::: GIVEN RECORDS :::
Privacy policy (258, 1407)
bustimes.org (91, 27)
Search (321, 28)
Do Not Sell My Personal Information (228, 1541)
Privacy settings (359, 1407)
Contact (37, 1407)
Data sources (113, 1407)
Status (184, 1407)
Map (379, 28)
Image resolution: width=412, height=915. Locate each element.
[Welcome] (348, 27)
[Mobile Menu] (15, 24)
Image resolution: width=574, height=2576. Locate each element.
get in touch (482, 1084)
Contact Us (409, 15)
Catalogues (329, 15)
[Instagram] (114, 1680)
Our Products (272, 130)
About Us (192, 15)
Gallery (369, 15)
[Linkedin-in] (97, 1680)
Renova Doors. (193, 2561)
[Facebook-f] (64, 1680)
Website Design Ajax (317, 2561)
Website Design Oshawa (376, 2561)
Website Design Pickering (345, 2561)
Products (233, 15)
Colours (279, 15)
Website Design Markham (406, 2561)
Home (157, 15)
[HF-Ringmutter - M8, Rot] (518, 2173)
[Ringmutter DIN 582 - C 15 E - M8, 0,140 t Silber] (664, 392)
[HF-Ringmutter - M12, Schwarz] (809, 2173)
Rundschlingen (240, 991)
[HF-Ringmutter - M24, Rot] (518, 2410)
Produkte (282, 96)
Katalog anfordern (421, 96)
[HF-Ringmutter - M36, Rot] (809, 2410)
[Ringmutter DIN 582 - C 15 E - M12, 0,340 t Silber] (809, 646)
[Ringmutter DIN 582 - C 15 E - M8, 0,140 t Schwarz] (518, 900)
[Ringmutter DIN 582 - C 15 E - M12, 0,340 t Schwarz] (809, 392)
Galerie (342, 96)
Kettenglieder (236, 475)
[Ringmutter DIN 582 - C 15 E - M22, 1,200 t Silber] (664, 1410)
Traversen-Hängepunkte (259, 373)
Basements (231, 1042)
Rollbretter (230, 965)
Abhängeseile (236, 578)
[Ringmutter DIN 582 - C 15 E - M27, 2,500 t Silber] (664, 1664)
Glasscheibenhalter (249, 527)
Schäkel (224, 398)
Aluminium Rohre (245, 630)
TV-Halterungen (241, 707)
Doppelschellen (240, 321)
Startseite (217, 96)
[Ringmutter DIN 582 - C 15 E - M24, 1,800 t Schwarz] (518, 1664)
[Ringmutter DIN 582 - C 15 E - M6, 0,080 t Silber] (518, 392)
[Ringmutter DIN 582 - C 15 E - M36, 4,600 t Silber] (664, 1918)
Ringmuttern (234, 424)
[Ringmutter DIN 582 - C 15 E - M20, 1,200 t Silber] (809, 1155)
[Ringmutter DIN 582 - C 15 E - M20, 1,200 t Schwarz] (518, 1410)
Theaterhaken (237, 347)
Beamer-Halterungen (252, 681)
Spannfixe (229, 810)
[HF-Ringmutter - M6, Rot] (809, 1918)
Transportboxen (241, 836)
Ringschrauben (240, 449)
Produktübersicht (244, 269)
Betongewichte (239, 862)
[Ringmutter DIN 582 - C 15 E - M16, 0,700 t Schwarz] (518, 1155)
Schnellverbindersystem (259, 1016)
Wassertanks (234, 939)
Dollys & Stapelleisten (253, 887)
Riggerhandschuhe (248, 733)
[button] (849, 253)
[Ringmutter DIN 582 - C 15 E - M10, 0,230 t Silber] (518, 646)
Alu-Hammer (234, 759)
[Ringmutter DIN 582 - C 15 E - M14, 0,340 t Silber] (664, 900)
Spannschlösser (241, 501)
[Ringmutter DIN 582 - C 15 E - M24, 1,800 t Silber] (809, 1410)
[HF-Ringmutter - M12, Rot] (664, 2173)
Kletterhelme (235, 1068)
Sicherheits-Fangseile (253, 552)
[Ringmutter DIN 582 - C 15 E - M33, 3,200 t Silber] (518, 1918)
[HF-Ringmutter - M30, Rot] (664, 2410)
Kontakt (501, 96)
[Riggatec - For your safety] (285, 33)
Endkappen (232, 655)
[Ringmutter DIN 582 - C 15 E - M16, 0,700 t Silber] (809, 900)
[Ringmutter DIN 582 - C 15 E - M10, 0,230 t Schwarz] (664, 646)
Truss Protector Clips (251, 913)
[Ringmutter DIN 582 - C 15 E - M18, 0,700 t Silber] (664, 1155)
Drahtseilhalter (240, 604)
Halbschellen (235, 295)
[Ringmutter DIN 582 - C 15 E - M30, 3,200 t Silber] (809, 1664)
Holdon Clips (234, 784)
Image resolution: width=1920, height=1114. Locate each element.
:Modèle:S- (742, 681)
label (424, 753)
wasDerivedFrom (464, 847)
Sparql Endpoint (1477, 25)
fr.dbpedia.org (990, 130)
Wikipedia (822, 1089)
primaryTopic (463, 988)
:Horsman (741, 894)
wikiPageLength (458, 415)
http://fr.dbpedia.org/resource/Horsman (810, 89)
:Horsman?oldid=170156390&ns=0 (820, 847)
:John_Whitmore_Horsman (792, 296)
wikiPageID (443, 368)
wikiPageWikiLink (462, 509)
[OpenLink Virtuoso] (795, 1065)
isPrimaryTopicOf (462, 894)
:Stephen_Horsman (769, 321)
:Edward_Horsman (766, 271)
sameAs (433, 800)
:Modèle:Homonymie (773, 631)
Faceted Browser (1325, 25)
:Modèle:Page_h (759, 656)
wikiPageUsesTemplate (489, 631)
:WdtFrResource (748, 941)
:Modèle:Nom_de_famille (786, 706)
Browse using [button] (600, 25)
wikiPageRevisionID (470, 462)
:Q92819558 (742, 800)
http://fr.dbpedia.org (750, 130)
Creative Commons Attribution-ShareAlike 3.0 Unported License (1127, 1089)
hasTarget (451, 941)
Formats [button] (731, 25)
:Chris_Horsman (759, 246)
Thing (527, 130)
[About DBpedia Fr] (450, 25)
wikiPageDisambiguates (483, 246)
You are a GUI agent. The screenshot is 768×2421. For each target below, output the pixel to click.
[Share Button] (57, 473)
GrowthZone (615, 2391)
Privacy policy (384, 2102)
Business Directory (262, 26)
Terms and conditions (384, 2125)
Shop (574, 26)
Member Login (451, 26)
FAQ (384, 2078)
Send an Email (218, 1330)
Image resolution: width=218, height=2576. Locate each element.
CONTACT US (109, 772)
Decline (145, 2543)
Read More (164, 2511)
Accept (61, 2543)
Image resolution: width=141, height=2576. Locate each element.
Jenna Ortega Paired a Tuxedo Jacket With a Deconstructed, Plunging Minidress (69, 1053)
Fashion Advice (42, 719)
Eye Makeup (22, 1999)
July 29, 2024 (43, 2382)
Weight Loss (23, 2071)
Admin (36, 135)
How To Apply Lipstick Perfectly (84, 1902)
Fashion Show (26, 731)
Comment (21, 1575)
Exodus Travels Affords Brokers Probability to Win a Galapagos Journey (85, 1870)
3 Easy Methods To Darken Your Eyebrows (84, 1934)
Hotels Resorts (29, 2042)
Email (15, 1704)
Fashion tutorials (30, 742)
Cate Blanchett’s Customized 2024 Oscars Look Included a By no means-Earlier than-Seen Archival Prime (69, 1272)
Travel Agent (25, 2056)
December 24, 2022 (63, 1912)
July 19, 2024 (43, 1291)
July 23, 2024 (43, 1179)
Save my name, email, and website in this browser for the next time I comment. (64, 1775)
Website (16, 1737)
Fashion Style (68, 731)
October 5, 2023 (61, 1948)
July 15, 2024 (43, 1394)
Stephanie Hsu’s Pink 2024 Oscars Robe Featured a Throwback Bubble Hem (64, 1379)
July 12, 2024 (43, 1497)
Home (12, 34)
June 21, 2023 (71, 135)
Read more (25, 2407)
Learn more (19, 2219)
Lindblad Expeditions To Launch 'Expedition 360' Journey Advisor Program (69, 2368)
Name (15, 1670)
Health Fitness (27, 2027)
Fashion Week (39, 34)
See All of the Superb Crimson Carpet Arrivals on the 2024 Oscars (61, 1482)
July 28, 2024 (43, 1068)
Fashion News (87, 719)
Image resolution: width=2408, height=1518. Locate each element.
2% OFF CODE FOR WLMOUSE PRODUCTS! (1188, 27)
:::
Copy out the lines above word for word, stopping after the line containing "[Mobile Menu] (15, 24)".

Privacy policy (258, 1407)
bustimes.org (91, 27)
Search (321, 28)
Do Not Sell My Personal Information (228, 1541)
Privacy settings (359, 1407)
Contact (37, 1407)
Data sources (113, 1407)
Status (184, 1407)
Map (379, 28)
Image resolution: width=412, height=915. Locate each element.
[Welcome] (348, 27)
[Mobile Menu] (15, 24)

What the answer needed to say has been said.